PALANGKA RAYA, TOVMEDIA.CO.ID – Pemerintah Provinsi Kalimantan Tengah mencatat tren penurunan prevalensi stunting dalam dua tahun terakhir. Penjabat Sekretaris Daerah Provinsi Kalimantan Tengah, Linae Victoria Aden, mengungkapkan angka stunting menurun dari 23,5 persen pada 2023 menjadi 22,1 persen pada 2024.
Pernyataan tersebut disampaikan dalam Rapat Koordinasi Daerah (Rakorda) Program Bangga Kencana, percepatan penurunan stunting, serta penilaian kinerja Provinsi Kalimantan Tengah Tahun 2026 yang digelar di Aula Jayang Tingang Lt II Kantor Gubernur Kalimantan Tengah, Rabu (29/4/2026).
“Penurunan ini patut disyukuri, namun dengan target 18,8 persen pada 2026, diperlukan upaya yang lebih optimal,” ujarnya.
Ia menegaskan, percepatan penurunan stunting tidak hanya bergantung pada intervensi program, tetapi juga pada kualitas data yang akurat dan terukur.

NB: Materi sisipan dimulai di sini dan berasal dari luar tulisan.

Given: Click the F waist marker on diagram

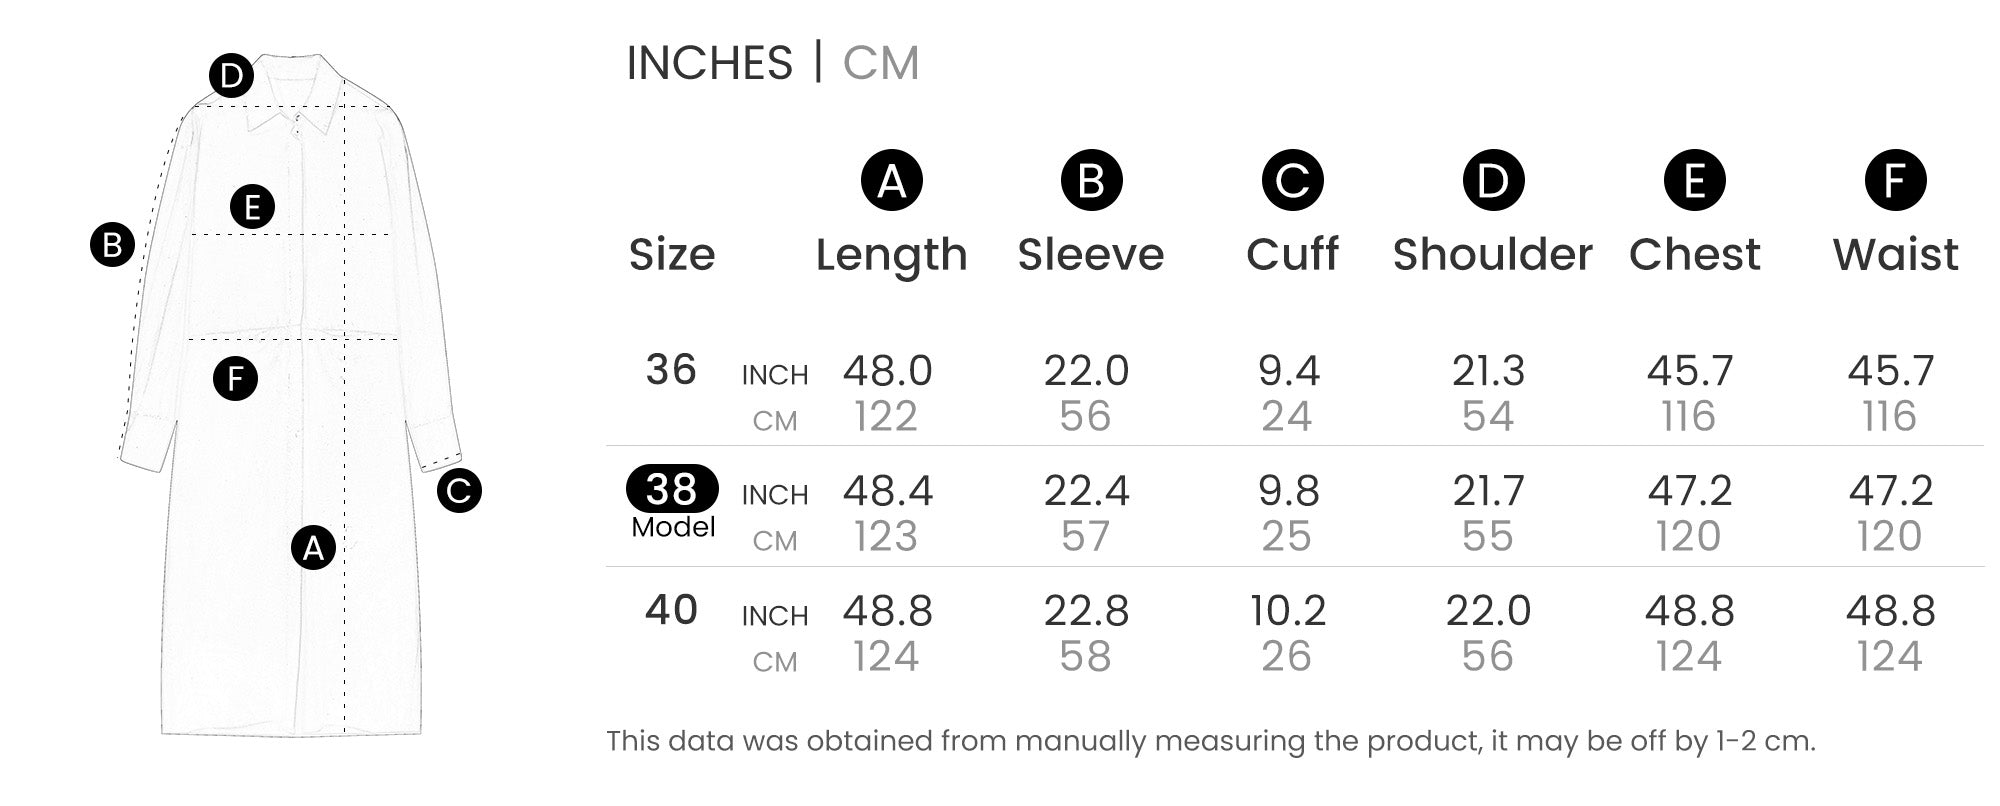Looking at the screenshot, I should 236,378.
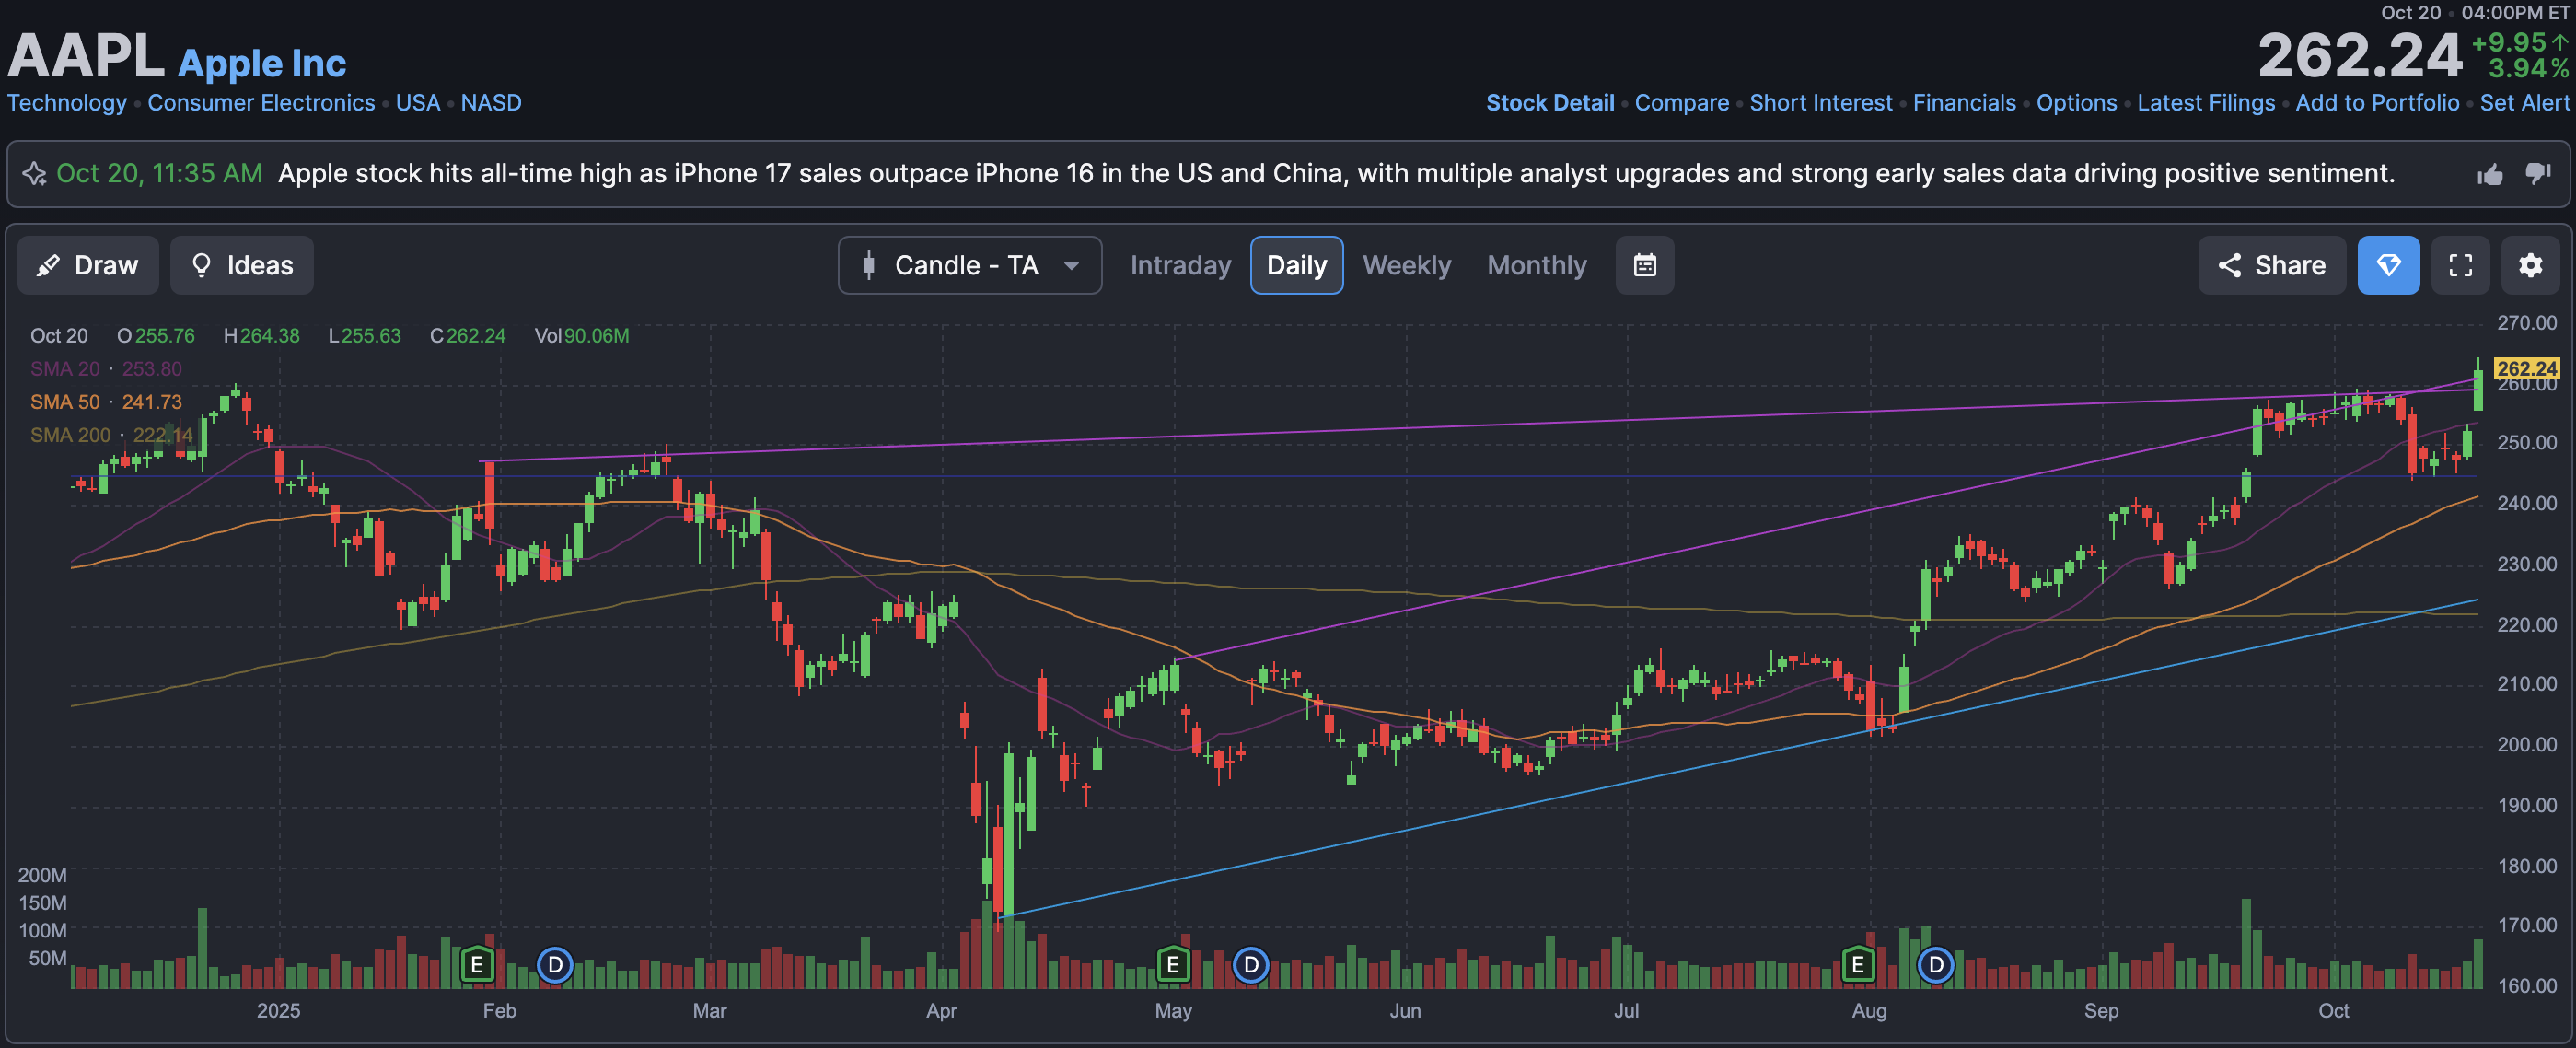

Untuk itu, pemerintah daerah terus memperkuat sistem monitoring dan evaluasi, termasuk pengukuran terhadap 31 indikator layanan, evaluasi realisasi anggaran, serta identifikasi berbagai kendala di lapangan sebagai dasar perumusan kebijakan yang lebih tepat sasaran.
Lebih lanjut, ia menyampaikan bahwa sebagian besar Indikator Kinerja Utama (IKU) Program Bangga Kencana tahun 2025 telah mencapai kategori minimal “Baik”. Meski demikian, masih terdapat sejumlah indikator yang memerlukan perhatian khusus.
Salah satunya adalah persentase kehamilan tidak diinginkan yang dinilai memiliki keterkaitan erat dengan upaya penurunan stunting. “Ini menjadi indikator penting yang harus terus ditekan karena berdampak langsung terhadap kualitas generasi mendatang,” jelasnya.
Pemerintah Provinsi Kalimantan Tengah, lanjutnya, akan terus mendorong penguatan sinergi lintas sektor guna memastikan seluruh intervensi berjalan efektif, terintegrasi, dan tepat sasaran. Langkah ini diharapkan mampu mempercepat pencapaian target penurunan stunting hingga 18,8 persen pada tahun 2026.